[Entries taken from a collection]
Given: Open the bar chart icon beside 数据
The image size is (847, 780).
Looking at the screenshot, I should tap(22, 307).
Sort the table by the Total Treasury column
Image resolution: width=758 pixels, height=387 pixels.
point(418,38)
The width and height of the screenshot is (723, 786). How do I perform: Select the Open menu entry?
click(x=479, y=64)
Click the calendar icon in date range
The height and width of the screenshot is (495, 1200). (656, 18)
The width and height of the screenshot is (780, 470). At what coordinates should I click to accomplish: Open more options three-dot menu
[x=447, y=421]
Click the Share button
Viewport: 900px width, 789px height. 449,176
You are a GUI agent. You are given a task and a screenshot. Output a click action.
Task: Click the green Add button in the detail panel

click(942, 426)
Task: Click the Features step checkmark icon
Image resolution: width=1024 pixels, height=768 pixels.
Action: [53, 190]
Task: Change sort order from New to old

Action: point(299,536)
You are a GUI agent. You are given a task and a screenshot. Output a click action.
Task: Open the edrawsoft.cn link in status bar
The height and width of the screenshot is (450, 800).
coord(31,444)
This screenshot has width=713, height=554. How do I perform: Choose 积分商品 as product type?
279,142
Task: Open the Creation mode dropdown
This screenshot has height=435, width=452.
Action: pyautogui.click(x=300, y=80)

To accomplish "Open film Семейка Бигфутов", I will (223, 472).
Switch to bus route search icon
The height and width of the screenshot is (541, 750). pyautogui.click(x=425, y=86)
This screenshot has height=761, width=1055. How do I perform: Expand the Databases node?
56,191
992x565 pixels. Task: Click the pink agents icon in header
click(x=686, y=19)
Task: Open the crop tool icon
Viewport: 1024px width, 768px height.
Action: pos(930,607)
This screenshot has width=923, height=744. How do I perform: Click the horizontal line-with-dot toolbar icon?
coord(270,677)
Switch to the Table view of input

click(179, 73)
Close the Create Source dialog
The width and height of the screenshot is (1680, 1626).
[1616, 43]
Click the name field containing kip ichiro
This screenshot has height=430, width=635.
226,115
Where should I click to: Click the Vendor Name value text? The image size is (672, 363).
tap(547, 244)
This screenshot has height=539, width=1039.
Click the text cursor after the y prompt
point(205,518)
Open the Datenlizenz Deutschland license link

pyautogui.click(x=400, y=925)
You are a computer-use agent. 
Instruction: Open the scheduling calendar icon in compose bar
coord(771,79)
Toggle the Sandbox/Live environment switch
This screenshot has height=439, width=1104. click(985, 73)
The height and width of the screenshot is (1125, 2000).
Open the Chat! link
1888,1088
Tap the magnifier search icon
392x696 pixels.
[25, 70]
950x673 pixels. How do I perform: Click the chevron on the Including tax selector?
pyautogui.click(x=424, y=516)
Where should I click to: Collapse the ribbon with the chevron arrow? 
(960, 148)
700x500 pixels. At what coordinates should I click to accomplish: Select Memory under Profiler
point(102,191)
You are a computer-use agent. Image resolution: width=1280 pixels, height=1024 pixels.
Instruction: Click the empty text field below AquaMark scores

Requirement:
The reply should contain all of the entries exactly as shown above.

Task output:
Given: Open the bar chart icon beside 数据
The image size is (847, 780).
Looking at the screenshot, I should tap(22, 307).
Sort the table by the Total Treasury column
Image resolution: width=758 pixels, height=387 pixels.
point(418,38)
The width and height of the screenshot is (723, 786). How do I perform: Select the Open menu entry?
click(x=479, y=64)
Click the calendar icon in date range
The height and width of the screenshot is (495, 1200). (656, 18)
The width and height of the screenshot is (780, 470). At what coordinates should I click to accomplish: Open more options three-dot menu
[x=447, y=421]
Click the Share button
Viewport: 900px width, 789px height. 449,176
You are a GUI agent. You are given a task and a screenshot. Output a click action.
Task: Click the green Add button in the detail panel

click(942, 426)
Task: Click the Features step checkmark icon
Image resolution: width=1024 pixels, height=768 pixels.
Action: [53, 190]
Task: Change sort order from New to old

Action: point(299,536)
You are a GUI agent. You are given a task and a screenshot. Output a click action.
Task: Open the edrawsoft.cn link in status bar
The height and width of the screenshot is (450, 800).
coord(31,444)
This screenshot has width=713, height=554. How do I perform: Choose 积分商品 as product type?
279,142
Task: Open the Creation mode dropdown
This screenshot has height=435, width=452.
Action: pyautogui.click(x=300, y=80)

To accomplish "Open film Семейка Бигфутов", I will (223, 472).
Switch to bus route search icon
The height and width of the screenshot is (541, 750). pyautogui.click(x=425, y=86)
This screenshot has height=761, width=1055. How do I perform: Expand the Databases node?
56,191
992x565 pixels. Task: Click the pink agents icon in header
click(x=686, y=19)
Task: Open the crop tool icon
Viewport: 1024px width, 768px height.
Action: pos(930,607)
This screenshot has width=923, height=744. How do I perform: Click the horizontal line-with-dot toolbar icon?
coord(270,677)
Switch to the Table view of input

click(179, 73)
Close the Create Source dialog
The width and height of the screenshot is (1680, 1626).
[1616, 43]
Click the name field containing kip ichiro
This screenshot has height=430, width=635.
226,115
Where should I click to: Click the Vendor Name value text? The image size is (672, 363).
tap(547, 244)
This screenshot has height=539, width=1039.
Click the text cursor after the y prompt
point(205,518)
Open the Datenlizenz Deutschland license link

pyautogui.click(x=400, y=925)
You are a computer-use agent. 
Instruction: Open the scheduling calendar icon in compose bar
coord(771,79)
Toggle the Sandbox/Live environment switch
This screenshot has height=439, width=1104. click(985, 73)
The height and width of the screenshot is (1125, 2000).
Open the Chat! link
1888,1088
Tap the magnifier search icon
392x696 pixels.
[25, 70]
950x673 pixels. How do I perform: Click the chevron on the Including tax selector?
pyautogui.click(x=424, y=516)
Where should I click to: Collapse the ribbon with the chevron arrow? 
(960, 148)
700x500 pixels. At what coordinates should I click to accomplish: Select Memory under Profiler
point(102,191)
You are a computer-use agent. Image resolution: width=1280 pixels, height=1024 pixels.
Instruction: Click the empty text field below AquaMark scores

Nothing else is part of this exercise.